As the U.S. and Mexico enter a new trade deal, there’s new attention on Mexico’s role in the global economy. If your company is considering expansion to Mexico, here are a few key things to know.
Key Economic Facts on Mexico
· Mexico is currently the No. 15 economy in the world.
· It has the second-largest GDP in Latin America.
· It is the 13th-largest exporter in the world.
· The economy is growing (albeit slowly) and unemployment is dropping.
· By 2050, it is projected that Mexico will rise to the No. 7 economy in the world.
Mexico Business Trends
· In October 2017, Bloomberg Businessweek reported that relocation specialists were seeing an influx of companies moving their manufacturing operations to Mexico even amid uncertainty at the time about the fate of the North American Free Trade Agreement. Companies were motivated by lower labor costs in Mexico, Businessweek reported.
· Increasing labor costs in China are driving U.S. manufacturers to Mexico, the New York Times reported in 2014. The Times also cited statistics that outsourcing to Mexico benefits the U.S. economy more than outsourcing to China does.
· According to Globalization Partners, a global professional employer organization, there are several reasons that companies are expanding to Mexico. The firm cites Mexico’s strategic global position between Latin America and the U.S. and Canada as well as the “thriving consumer and talent bases” that can bolster U.S. entrepreneurs in manufacturing and ecommerce.

▶ [EXTRACTED DATA]
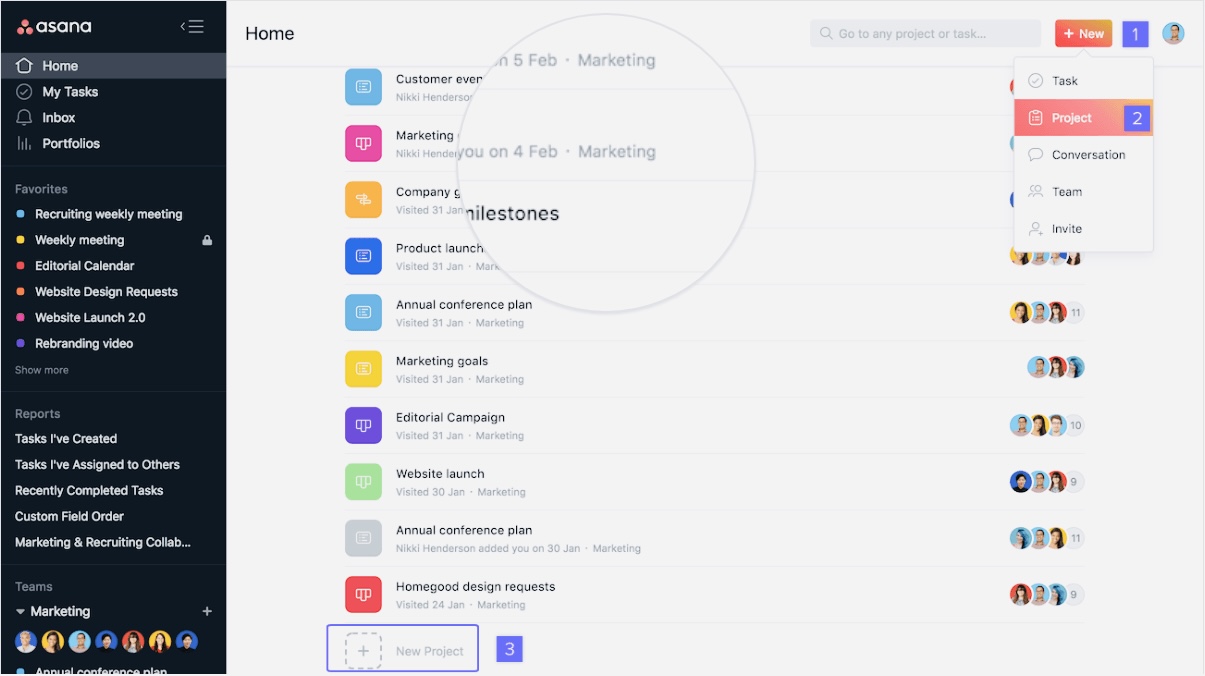The height and width of the screenshot is (676, 1205).
Task: Click the Editorial Campaign purple project icon
Action: [363, 425]
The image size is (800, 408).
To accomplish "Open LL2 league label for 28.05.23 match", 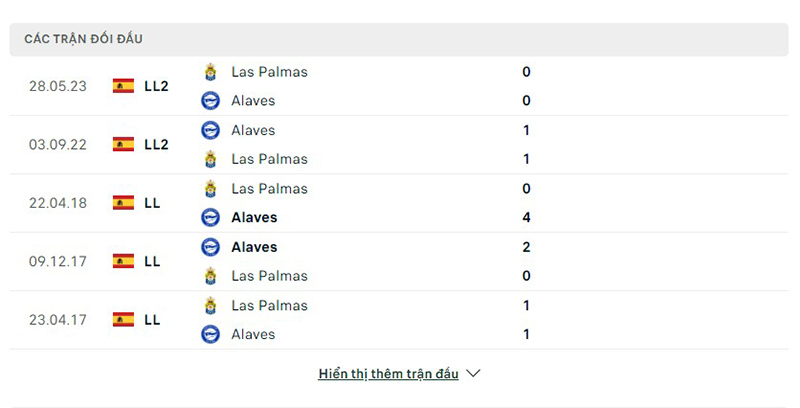I will [x=156, y=86].
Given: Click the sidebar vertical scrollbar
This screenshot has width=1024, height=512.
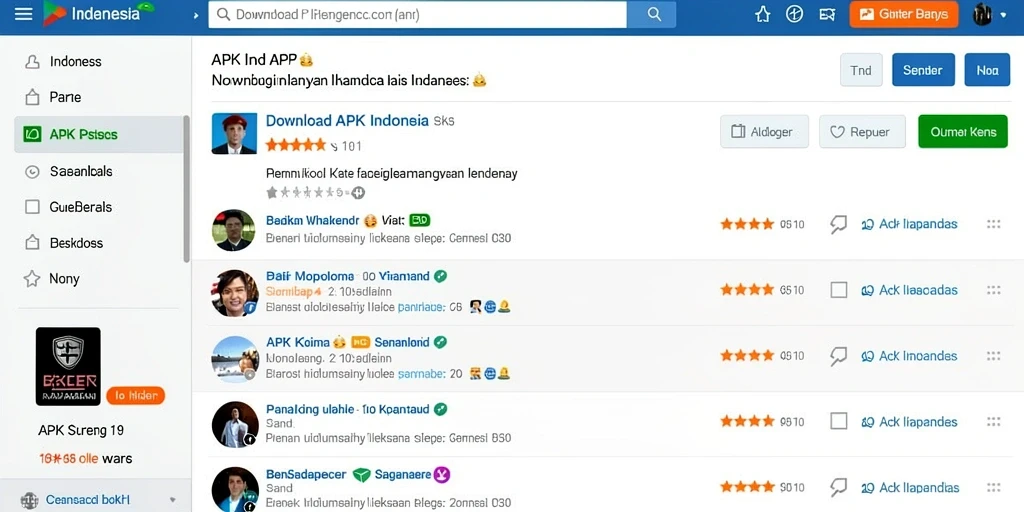Looking at the screenshot, I should point(187,189).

▶ [DIRECTION]
Extend the piece on expanding business to Mexico, starting after its last sentence. The material comes from a separate source and is unrelated to the piece on expanding business to Mexico.

▶ [OUTPUT OF THE EXERCISE]
· The TMF Group reports that Mexico is improving its infrastructure and fostering competition in transportation, energy and telecommunications to attract more investment.
· Additionally, the TMF group says that Mexico is making it easier to start businesses there, but some complex processes remain, such as getting electricity, registering property and paying taxes.
· Citing “tremendous opportunities for U.S. businesses” in Mexico, the Robin Report says cross-pollination between the two cultures makes it easier for U.S. retailers to expand in Mexico vs. most other countries.
· Another reason for retailers to expand to Mexico is the growing middle class, the Robin Report says. As malls decline in the U.S., they’re on the rise in Mexico.
· The Robin Report also found that Mexican shoppers are tuned in to U.S. brands and want U.S.-style shopping experiences.
Companies Expanding their Mexico Operations
· Amazon Mexico announced plans to start offering drinks and food in an effort to grab a larger share of the Mexican market.
· Walmart recently acquired Cornershop, a crowd-sourced, on-demand delivery service operating in Mexico and Chile.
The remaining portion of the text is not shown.